William Holman Hunt. El despertar de la conciencia, 1853. Tate Gallery
William Holman Hunt. El despertar de la conciencia, 1853. Tate Gallery

Ese recuerdo se despierta en ella precisamente al oír la canción de cuna que su amante entona al piano. Al recordar ese estado de inocencia perdida, Miller se levanta del regazo de su amante liberándose de él. Aunque la obra causó escándalo entre el público conservador al reconocerse una prostituta real y, además, retratada como tal, si la comparamos con la Olympia de Manet (también protagonizada por una prostituta real y no por una modelo actuando como tal), veremos que Hunt evita la confrontación directa del asunto para tratarlo mediante símbolos (identifica a la mujer con el pájaro enjaulado), como si fuera una alegoría.

Muy distinta es la posición de Ford Madox Brown, un artista que, aunque muy relacionado con la Hermandad, viajó por Italia recibiendo la influencia directa de los nazarenos y estudió en Bélgica empapándose de un realismo menos moralista y simbolista. En Tome su hijo, Señor, denuncia abiertamente la explotación de la mujer. La de esta imagen ya no es una víctima sino una denunciante y, como tal, saca de sus ropas un niño que no esconde y por el que pide responsabilidades al padre, que pretende evadirse y al que vemos reflejado en el espejo. El incipiente feminismo que reclamaba el derecho al divorcio y al voto político quedaba de manifiesto en estas obras.

◆ **Registros sin procesar**

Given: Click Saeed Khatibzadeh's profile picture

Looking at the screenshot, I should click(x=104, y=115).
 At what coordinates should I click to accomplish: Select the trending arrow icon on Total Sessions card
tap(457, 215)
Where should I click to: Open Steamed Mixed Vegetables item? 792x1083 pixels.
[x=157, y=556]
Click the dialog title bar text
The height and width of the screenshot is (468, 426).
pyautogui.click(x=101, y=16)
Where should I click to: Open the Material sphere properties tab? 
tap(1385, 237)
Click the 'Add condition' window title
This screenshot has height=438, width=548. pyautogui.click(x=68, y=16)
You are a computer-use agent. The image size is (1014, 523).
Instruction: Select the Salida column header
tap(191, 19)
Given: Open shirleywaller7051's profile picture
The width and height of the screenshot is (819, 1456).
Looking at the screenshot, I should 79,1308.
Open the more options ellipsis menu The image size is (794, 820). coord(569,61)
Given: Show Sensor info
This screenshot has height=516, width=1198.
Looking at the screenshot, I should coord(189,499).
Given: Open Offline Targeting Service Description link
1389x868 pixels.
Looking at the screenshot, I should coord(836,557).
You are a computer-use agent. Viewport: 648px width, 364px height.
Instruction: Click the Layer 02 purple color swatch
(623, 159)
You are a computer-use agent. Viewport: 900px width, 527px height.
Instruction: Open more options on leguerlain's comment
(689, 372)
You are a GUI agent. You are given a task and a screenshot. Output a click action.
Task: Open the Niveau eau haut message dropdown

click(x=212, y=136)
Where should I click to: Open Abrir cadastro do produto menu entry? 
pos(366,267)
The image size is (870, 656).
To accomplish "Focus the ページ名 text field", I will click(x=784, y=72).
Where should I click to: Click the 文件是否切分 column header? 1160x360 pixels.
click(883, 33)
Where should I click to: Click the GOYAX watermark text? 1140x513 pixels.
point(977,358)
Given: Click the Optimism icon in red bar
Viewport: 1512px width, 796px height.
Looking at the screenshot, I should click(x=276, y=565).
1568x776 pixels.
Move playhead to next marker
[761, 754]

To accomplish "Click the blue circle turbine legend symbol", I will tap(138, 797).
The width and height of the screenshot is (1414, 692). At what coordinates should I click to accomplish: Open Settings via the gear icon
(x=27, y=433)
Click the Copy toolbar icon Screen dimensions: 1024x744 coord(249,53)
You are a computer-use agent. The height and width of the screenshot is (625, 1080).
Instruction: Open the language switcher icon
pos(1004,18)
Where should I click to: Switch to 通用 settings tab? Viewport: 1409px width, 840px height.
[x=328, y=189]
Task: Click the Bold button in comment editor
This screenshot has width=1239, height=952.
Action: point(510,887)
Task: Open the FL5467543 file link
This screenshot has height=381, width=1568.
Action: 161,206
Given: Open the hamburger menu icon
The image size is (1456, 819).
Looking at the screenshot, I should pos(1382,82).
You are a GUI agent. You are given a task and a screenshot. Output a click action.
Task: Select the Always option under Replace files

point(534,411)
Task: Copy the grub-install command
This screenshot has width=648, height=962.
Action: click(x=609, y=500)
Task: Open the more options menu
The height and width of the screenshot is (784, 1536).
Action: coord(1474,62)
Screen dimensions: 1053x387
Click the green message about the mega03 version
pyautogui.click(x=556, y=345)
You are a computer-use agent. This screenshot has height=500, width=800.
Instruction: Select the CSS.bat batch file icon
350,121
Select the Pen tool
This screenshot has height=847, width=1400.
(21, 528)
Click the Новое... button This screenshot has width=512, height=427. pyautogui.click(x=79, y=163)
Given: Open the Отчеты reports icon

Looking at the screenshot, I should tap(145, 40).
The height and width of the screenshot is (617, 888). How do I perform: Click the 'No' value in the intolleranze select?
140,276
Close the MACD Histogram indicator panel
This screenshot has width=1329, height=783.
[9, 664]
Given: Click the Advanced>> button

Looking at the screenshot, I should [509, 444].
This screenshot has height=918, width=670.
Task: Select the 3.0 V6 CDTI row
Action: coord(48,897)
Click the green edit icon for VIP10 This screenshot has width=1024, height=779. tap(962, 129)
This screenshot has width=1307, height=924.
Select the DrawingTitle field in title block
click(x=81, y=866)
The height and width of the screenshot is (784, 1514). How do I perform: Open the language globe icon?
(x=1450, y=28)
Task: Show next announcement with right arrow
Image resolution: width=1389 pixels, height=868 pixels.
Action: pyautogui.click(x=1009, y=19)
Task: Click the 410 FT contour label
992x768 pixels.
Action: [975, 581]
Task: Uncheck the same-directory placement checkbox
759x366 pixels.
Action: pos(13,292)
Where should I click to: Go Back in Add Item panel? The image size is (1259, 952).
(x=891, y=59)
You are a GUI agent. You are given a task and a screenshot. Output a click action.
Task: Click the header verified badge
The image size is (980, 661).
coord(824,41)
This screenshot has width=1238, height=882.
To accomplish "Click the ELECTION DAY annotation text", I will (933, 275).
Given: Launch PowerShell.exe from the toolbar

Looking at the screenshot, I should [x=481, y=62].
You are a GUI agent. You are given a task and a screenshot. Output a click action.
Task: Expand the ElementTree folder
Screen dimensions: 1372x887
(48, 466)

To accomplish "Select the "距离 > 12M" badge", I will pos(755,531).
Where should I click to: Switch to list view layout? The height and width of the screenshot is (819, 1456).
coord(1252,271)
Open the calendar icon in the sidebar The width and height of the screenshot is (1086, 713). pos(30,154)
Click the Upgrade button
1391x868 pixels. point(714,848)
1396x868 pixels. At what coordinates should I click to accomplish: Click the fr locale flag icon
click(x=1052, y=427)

◆ **Qué se pide**
**A.** Responde, según el pasaje sobre Hunt y Madox Brown, estas preguntas:
(i) ¿Qué oye la mujer en el momento en que se despierta su recuerdo?
(ii) ¿Con qué identifica Hunt a la mujer?
(iii) ¿En qué país estudió Ford Madox Brown?
**B.** Por favor, enumera todas las obras de arte que se mencionan por su título en el pasaje sobre Hunt y Madox Brown.
**C.** Retoma el pasaje sobre Hunt y Madox Brown a partir de su última oración y prosigue el texto.

◆ **Respuestas por tarea**
**A.**
(i) La canción de cuna que su amante entona al piano.
(ii) Con el pájaro enjaulado.
(iii) En Bélgica.

**B.**
El despertar de la conciencia
Olympia
Tome su hijo, Señor

**C.**
Con Dante Gabriel Rossetti, el naturalismo de los prerrafaelitas dejó paso al simbolismo. Hijo de un emigrante italiano especializado en la obra de Dante, el artista siguió la tradición del poeta-pintor que antes había desarrollado Blake. Como erudito que fue, manejó el lenguaje simbólico de los colores, las flores, las plantas y, en especial, los textos literarios tardomedievales, como La Divina Comedia de Dante y La muerte del rey Arturo de Thomas Malory. En Dante encontró a Beatriz, el modelo de mujer bajo el que pintó varias veces a su esposa Elisabeth Siddal; en Malory halló historias de personajes legendarios cuyas experiencias mágicas se resolvían casi siempre en lugares no físicos. Su predilección por este tipo de temas se corresponde coherentemente con una técnica a base de planos compuestos a modo de collage que anula toda su ilusión de profundidad, pero, curiosamente, más que remontarnos a una época pasada, su concepto del cuadro como una superficie que se extiende sin penetrar nos remite al futuro de la historia del arte, pues en él vemos el origen del espacio planimétrico que caracterizará la obra de Klimt y otros artistas de fin de siglo.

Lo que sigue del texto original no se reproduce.